What the task asks.
Repeat every record exactly as given.

——

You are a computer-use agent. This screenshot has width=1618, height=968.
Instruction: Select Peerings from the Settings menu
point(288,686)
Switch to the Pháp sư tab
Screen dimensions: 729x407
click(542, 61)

——

Answer to this problem.
You are a computer-use agent. This screenshot has width=1618, height=968.
Instruction: Select Peerings from the Settings menu
point(288,686)
Switch to the Pháp sư tab
Screen dimensions: 729x407
click(542, 61)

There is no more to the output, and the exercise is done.